Aussitôt, le public s’écarta et forma un couloir pour Gontran et Marie. Une femme vêtue d’une toge, une cloche à la main, apparut et se plaça derrière eux. Elle se mit à répéter, d’une voix mécanique :

— Infamie, infamie, infamie, infamie…

Ils se mirent à avancer, suivis par cette femme qui faisait résonner sa cloche. Le public resta d’abord silencieux, laissant seulement cette voix marteler :

« Infamie, infamie, infamie… »

Jusqu’au moment où :

Splash.

Marie reçut une tomate en plein dans les cheveux. Puis les jets fusèrent de tous les côtés. Tomates, détritus, gobelets, tout ce qui pouvait voler partit sur eux, accompagné d’insultes :

« Bande d’immigrés ! Rentrez chez vous ! Assassin ! Clochards ! Parasites ! »

La marche de la honte se poursuivit ainsi, étage après étage. Toujours cette femme, toujours la cloche, toujours le même mot répété, implacable :

— Infamie. Infamie. Infamie.

Jusqu’à ce qu’ils arrivent enfin devant chez eux, au 10ᵉ étage.

Là, la femme s’arrêta, se tut, fit demi-tour et repartit sans un mot. Le silence tomba d’un coup.

Marie et son père restèrent immobiles quelques secondes sur le palier, détruits.

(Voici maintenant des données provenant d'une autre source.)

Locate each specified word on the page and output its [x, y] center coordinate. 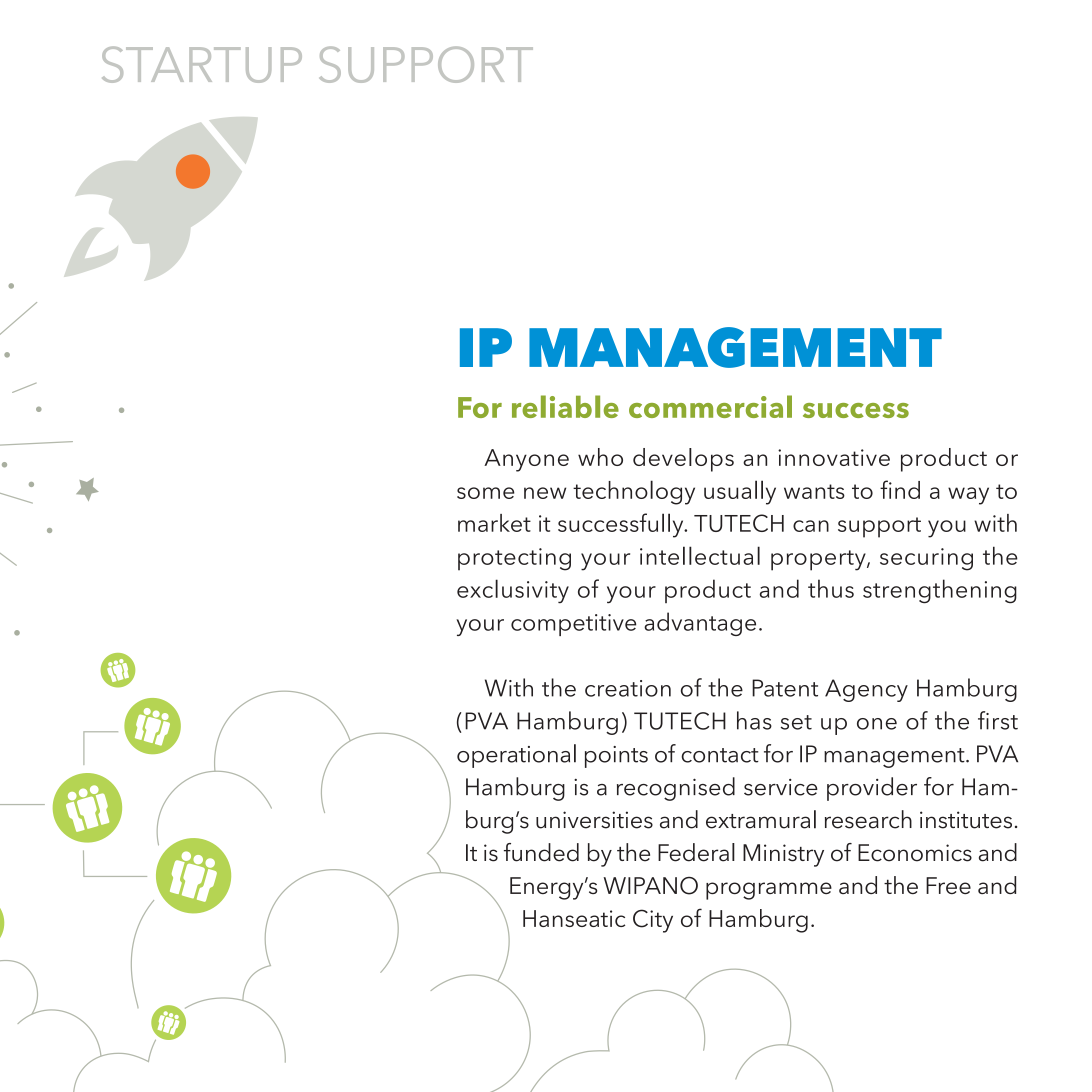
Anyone [526, 460]
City [653, 921]
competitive [573, 625]
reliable [565, 406]
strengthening [940, 591]
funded [541, 852]
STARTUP [202, 64]
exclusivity [513, 591]
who [600, 457]
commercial [710, 406]
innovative [834, 457]
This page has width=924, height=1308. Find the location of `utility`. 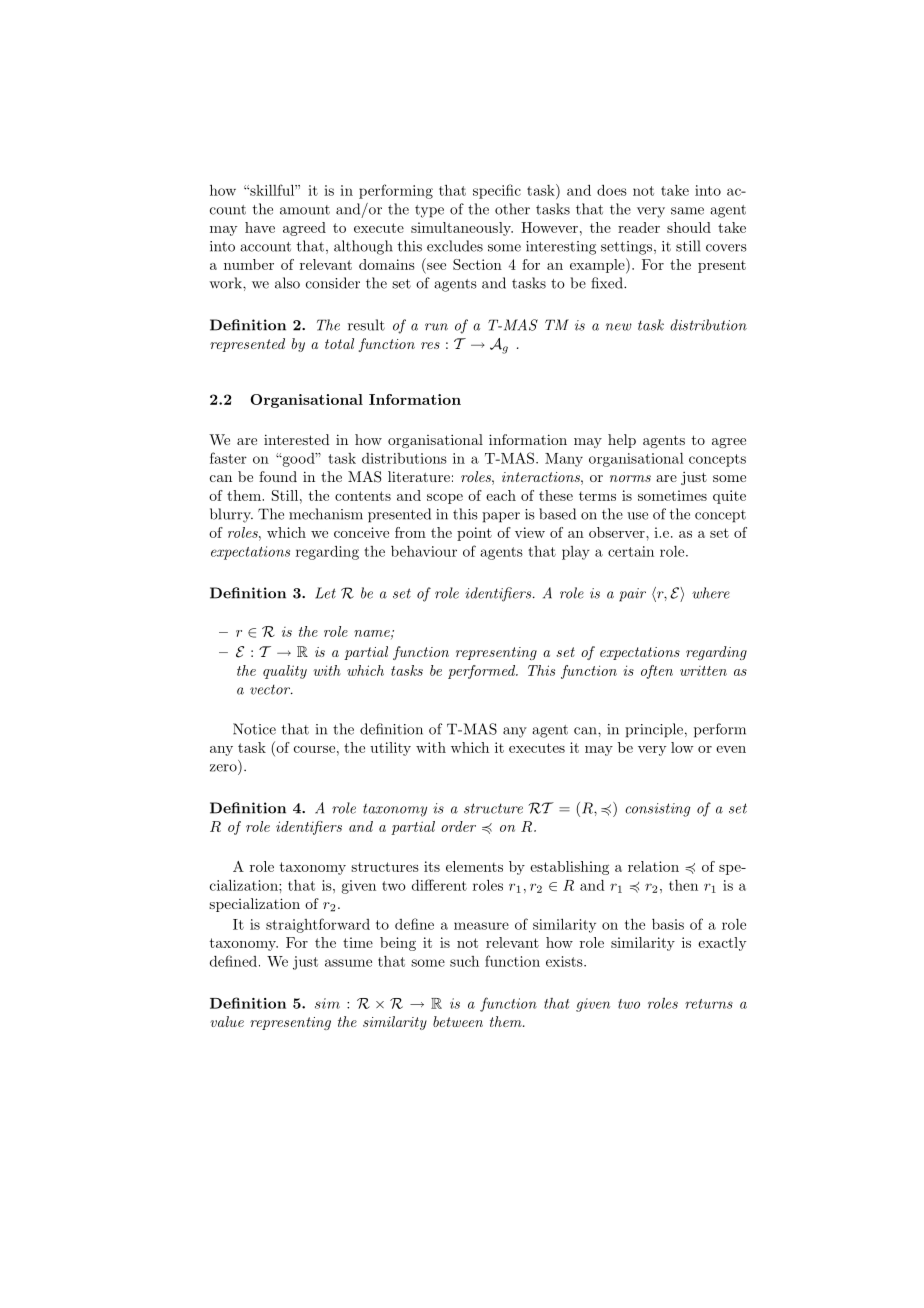

utility is located at coordinates (390, 749).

— Allez, papa… rentrons, souffla-t-elle.

Elle fit un pas vers la porte.

Gontran, lui, ne bougea pas.

— Marie ! appela-t-il soudain.

Elle se retourna sans répondre. Elle le vit trembler, les yeux rouges, les épaules effondrées.

— Pardonne-moi…, dit-il en pleurant. Pardonne-moi, s’il te plaît, ma chérie. Pardonne-moi.

Elle s’avança vers lui et le prit dans ses bras. Les larmes lui montèrent aux yeux.

— Tu n’as pas à t’excuser, papa, murmura-t-elle. C’est moi qui te demande pardon.